* [ASSIGNED TASK]:
Once the line containing "Where should I click to: Open the ファイル(F)" is found in the entries below, restate it and each following line word for word, stopping after the line containing "Given: Click the Delete trash can icon".

** Opening DATA PROVIDED block **

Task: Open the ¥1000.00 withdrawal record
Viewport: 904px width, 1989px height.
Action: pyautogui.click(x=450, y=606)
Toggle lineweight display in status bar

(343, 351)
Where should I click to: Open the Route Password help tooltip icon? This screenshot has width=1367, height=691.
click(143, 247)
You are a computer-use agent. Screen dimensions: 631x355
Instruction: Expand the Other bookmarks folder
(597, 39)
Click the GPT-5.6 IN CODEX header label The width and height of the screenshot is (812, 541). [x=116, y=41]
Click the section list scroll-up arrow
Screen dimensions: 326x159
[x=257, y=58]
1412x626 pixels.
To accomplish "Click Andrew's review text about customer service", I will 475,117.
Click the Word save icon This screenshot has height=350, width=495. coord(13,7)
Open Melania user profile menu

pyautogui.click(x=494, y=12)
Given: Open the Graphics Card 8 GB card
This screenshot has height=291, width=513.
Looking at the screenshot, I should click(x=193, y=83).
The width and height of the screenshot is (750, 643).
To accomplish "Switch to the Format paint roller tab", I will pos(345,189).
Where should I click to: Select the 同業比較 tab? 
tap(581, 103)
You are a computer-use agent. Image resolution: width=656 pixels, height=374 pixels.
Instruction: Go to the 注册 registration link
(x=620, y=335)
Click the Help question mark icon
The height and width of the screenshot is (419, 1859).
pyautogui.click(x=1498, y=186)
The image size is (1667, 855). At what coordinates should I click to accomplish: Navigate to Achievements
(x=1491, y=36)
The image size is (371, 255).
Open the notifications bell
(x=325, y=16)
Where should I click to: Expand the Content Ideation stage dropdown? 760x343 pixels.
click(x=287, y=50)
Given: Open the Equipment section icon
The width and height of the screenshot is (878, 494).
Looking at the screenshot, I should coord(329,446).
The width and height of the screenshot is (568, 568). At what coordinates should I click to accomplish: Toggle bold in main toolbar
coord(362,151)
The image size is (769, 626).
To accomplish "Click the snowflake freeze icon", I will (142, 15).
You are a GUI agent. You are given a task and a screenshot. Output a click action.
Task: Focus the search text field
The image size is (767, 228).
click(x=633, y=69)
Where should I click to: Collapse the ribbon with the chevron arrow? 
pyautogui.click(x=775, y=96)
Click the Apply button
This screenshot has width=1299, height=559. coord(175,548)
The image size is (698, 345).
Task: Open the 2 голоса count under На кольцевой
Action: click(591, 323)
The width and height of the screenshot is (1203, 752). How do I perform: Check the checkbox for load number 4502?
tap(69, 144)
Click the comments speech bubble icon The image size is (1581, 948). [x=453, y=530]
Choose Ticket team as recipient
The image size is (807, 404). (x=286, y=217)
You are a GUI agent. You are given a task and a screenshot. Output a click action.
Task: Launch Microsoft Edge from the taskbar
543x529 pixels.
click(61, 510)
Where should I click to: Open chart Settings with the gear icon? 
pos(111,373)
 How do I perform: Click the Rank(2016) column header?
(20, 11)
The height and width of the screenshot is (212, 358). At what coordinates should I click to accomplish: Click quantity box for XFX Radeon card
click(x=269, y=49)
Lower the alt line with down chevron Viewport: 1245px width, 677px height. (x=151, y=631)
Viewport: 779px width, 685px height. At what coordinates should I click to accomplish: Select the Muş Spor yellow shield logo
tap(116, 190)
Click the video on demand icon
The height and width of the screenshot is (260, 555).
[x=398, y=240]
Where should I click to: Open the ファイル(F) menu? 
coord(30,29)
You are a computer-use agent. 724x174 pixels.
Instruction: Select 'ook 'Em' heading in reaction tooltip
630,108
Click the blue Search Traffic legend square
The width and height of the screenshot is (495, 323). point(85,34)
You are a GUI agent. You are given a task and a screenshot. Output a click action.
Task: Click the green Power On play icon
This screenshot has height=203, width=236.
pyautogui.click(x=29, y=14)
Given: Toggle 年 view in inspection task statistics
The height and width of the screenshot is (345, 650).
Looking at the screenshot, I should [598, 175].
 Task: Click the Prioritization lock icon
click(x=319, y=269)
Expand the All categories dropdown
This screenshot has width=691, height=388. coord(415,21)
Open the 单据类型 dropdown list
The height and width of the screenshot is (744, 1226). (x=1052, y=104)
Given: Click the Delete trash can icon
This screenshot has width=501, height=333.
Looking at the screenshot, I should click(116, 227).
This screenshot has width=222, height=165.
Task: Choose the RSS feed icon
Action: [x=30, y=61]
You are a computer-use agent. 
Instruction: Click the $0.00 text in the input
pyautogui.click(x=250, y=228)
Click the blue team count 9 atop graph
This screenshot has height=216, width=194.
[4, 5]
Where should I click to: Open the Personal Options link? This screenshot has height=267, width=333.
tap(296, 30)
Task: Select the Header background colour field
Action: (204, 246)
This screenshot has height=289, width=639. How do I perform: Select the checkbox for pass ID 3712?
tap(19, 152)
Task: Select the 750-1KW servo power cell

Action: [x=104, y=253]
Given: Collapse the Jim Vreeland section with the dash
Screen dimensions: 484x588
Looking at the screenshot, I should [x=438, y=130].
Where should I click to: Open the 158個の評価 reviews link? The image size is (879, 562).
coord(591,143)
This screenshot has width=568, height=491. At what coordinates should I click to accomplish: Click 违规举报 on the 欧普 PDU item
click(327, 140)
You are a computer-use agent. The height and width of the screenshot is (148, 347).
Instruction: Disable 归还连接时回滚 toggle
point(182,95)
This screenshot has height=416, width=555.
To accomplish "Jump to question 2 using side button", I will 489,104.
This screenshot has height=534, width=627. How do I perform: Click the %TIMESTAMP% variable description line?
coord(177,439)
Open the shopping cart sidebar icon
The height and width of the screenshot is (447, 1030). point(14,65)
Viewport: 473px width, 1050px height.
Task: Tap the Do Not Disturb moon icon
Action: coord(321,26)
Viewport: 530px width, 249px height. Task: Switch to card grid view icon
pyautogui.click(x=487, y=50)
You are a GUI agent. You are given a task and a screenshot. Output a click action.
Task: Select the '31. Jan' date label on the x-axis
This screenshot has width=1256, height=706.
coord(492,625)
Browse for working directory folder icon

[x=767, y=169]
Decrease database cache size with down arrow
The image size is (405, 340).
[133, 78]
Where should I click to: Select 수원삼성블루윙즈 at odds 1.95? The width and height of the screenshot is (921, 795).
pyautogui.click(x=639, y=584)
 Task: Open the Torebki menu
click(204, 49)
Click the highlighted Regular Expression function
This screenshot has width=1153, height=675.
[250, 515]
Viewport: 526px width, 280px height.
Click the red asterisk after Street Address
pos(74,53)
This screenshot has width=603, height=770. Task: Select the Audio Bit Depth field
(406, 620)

** Closing DATA PROVIDED block **

* [PROBLEM SOLUTION]:
Where should I click to: Open the ファイル(F) menu? 
coord(30,29)
You are a computer-use agent. 724x174 pixels.
Instruction: Select 'ook 'Em' heading in reaction tooltip
630,108
Click the blue Search Traffic legend square
The width and height of the screenshot is (495, 323). point(85,34)
You are a GUI agent. You are given a task and a screenshot. Output a click action.
Task: Click the green Power On play icon
This screenshot has height=203, width=236.
pyautogui.click(x=29, y=14)
Given: Toggle 年 view in inspection task statistics
The height and width of the screenshot is (345, 650).
Looking at the screenshot, I should [598, 175].
 Task: Click the Prioritization lock icon
click(x=319, y=269)
Expand the All categories dropdown
This screenshot has width=691, height=388. coord(415,21)
Open the 单据类型 dropdown list
The height and width of the screenshot is (744, 1226). (x=1052, y=104)
Given: Click the Delete trash can icon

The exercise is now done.